--- SOURCE ---

That sounds like you're trying to duplicate the bug in my first
attempt at this patch.  If you try to coalesce ANCESTRY_PATH and
TMP_MARK, then you not only get all descendants of C, you also get all
descendants of any ancestor of C, which defeats the whole point of my
changes.

It's true that I don't mark implicit C commits with ANCESTRY_PATH, but
those are always bottom commits that are the excluded end of a range
anyway.  While those could be marked without causing problems, it
would always be a waste of effort.

> > @@ -2213,7 +2220,7 @@ static int handle_revision_opt(struct rev_info *revs, int argc, const char **arg
> >                              const struct setup_revision_opt* opt)

---

→ **THE TASK**: Could you return the part of the patch discussion between "That sounds like" and "struct setup_revision_opt* opt)", inclusive, word for word?

--- SUPPLIED ENTRIES ---

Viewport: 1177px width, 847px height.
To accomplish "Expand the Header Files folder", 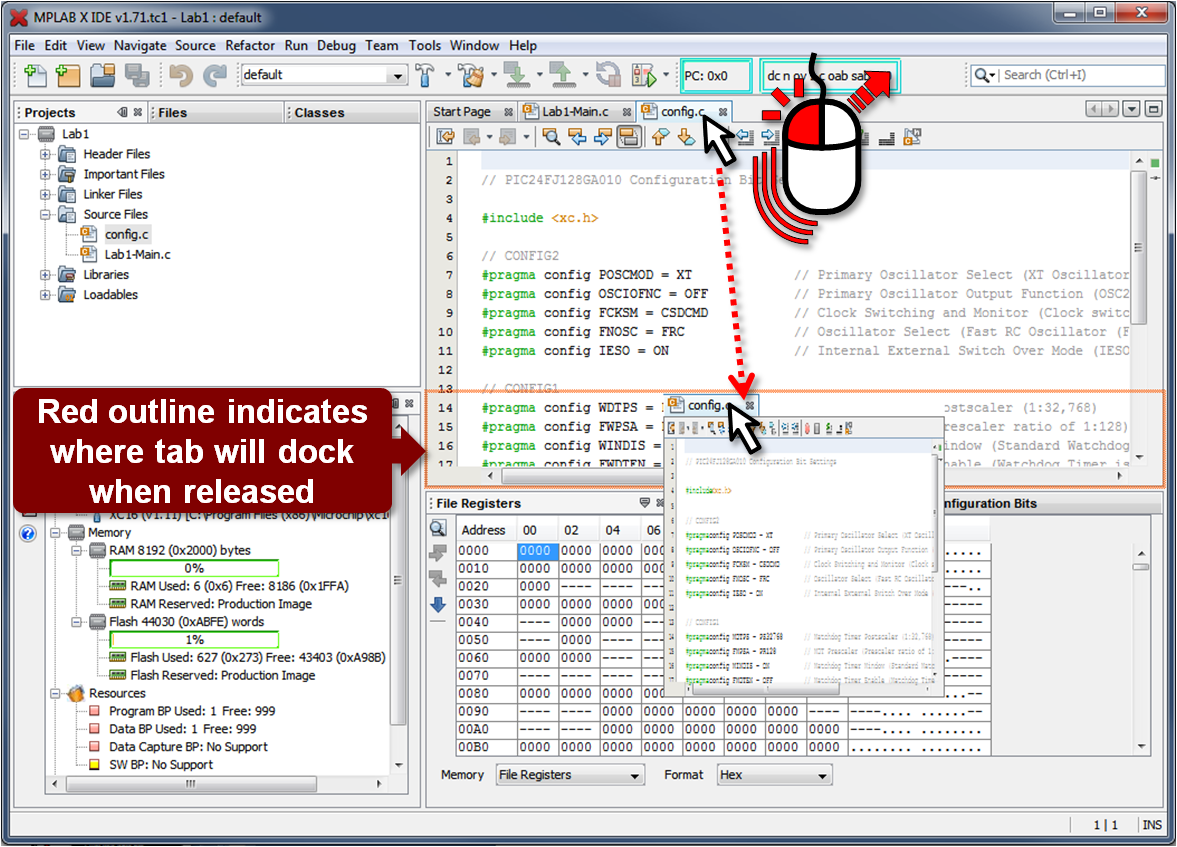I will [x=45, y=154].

---
--- SUPPLIED ENTRIES ---

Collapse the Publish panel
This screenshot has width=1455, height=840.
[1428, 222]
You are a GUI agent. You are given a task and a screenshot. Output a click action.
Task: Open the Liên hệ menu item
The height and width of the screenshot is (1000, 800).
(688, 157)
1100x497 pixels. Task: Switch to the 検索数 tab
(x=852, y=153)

---
--- SUPPLIED ENTRIES ---

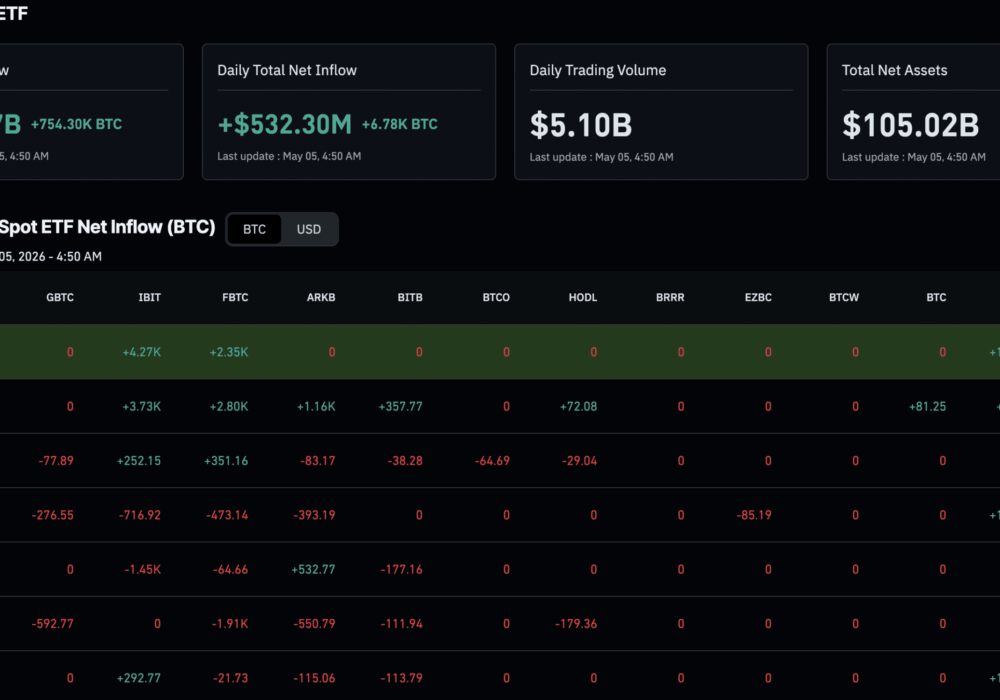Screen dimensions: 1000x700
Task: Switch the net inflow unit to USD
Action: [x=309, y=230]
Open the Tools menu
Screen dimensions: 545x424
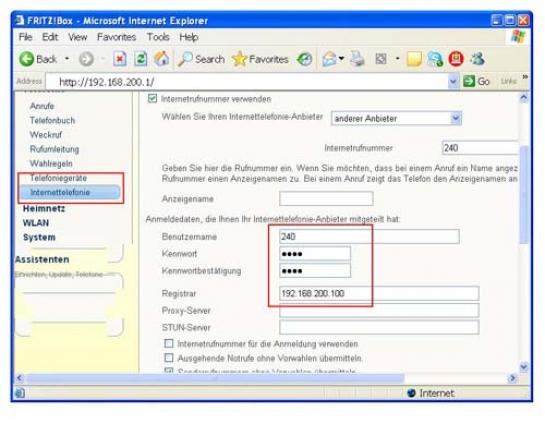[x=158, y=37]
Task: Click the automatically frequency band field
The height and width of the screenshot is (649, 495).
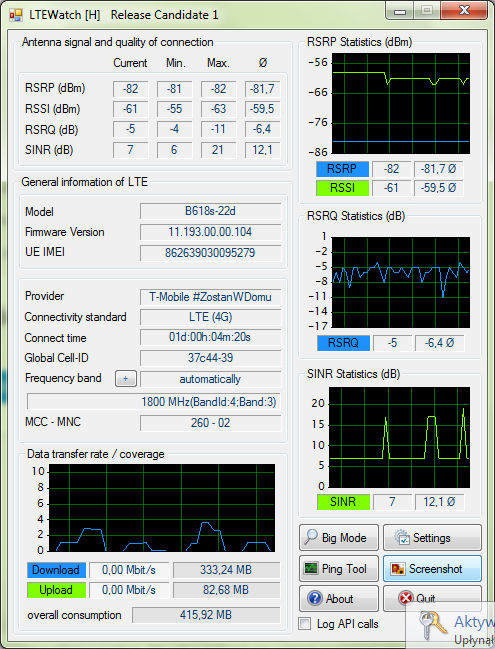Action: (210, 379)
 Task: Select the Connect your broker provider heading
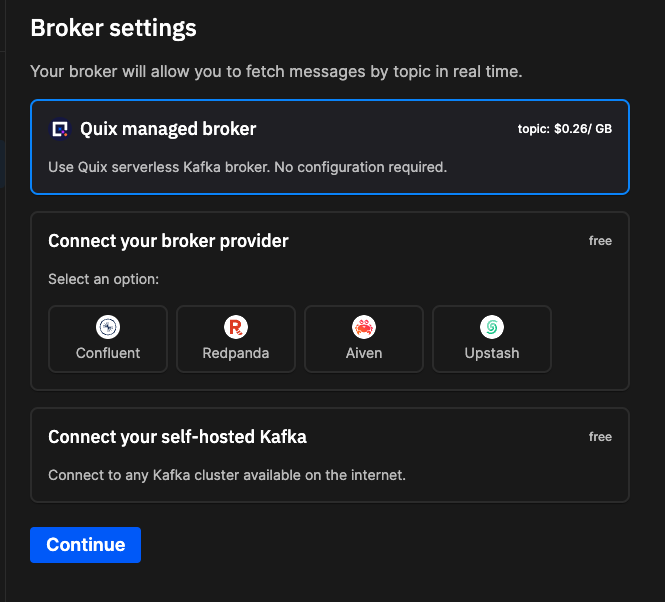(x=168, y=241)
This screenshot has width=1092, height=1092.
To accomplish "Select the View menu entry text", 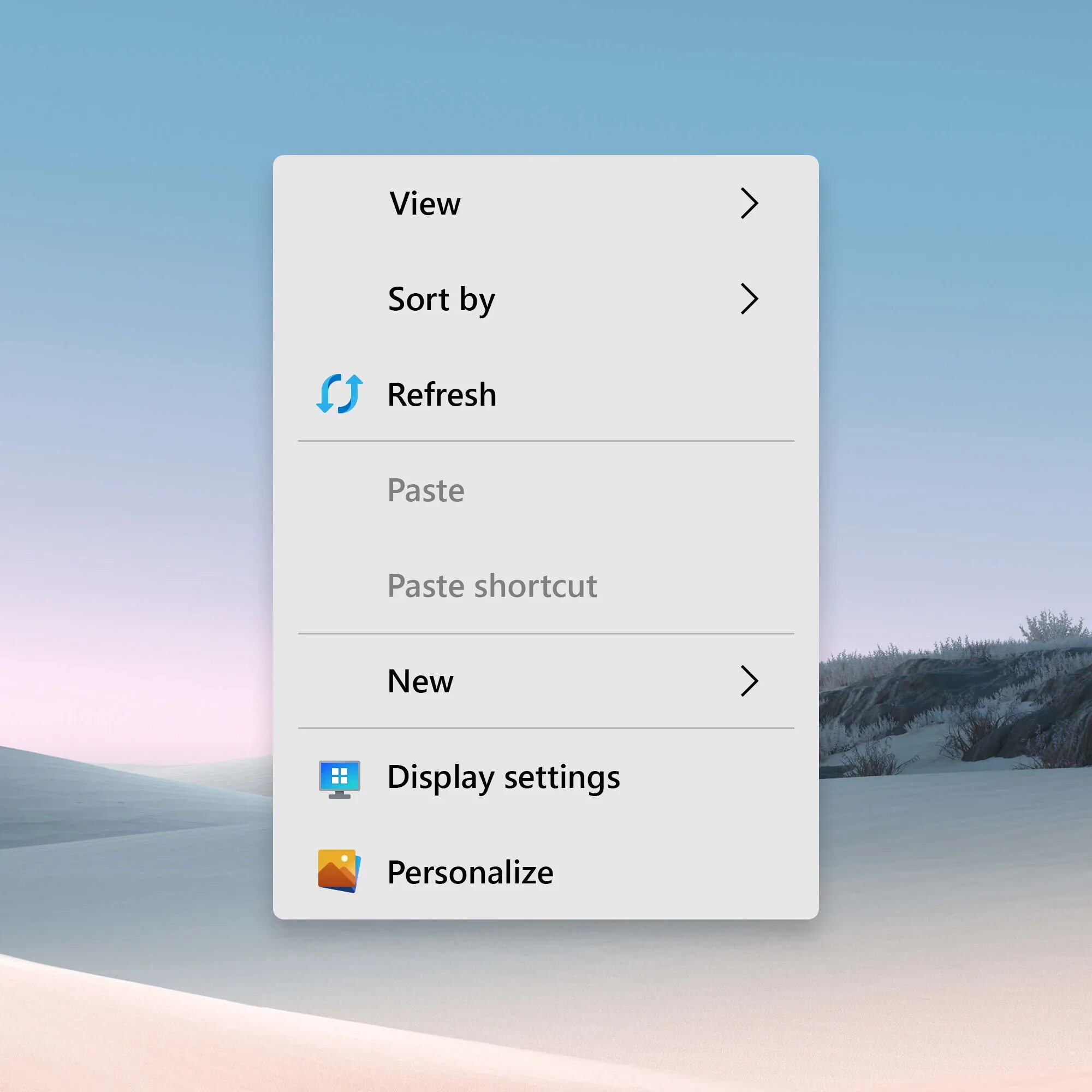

---

→ **ANSWER TO THIS EXERCISE**:
That sounds like you're trying to duplicate the bug in my first
attempt at this patch.  If you try to coalesce ANCESTRY_PATH and
TMP_MARK, then you not only get all descendants of C, you also get all
descendants of any ancestor of C, which defeats the whole point of my
changes.

It's true that I don't mark implicit C commits with ANCESTRY_PATH, but
those are always bottom commits that are the excluded end of a range
anyway.  While those could be marked without causing problems, it
would always be a waste of effort.

> > @@ -2213,7 +2220,7 @@ static int handle_revision_opt(struct rev_info *revs, int argc, const char **arg
> >                              const struct setup_revision_opt* opt)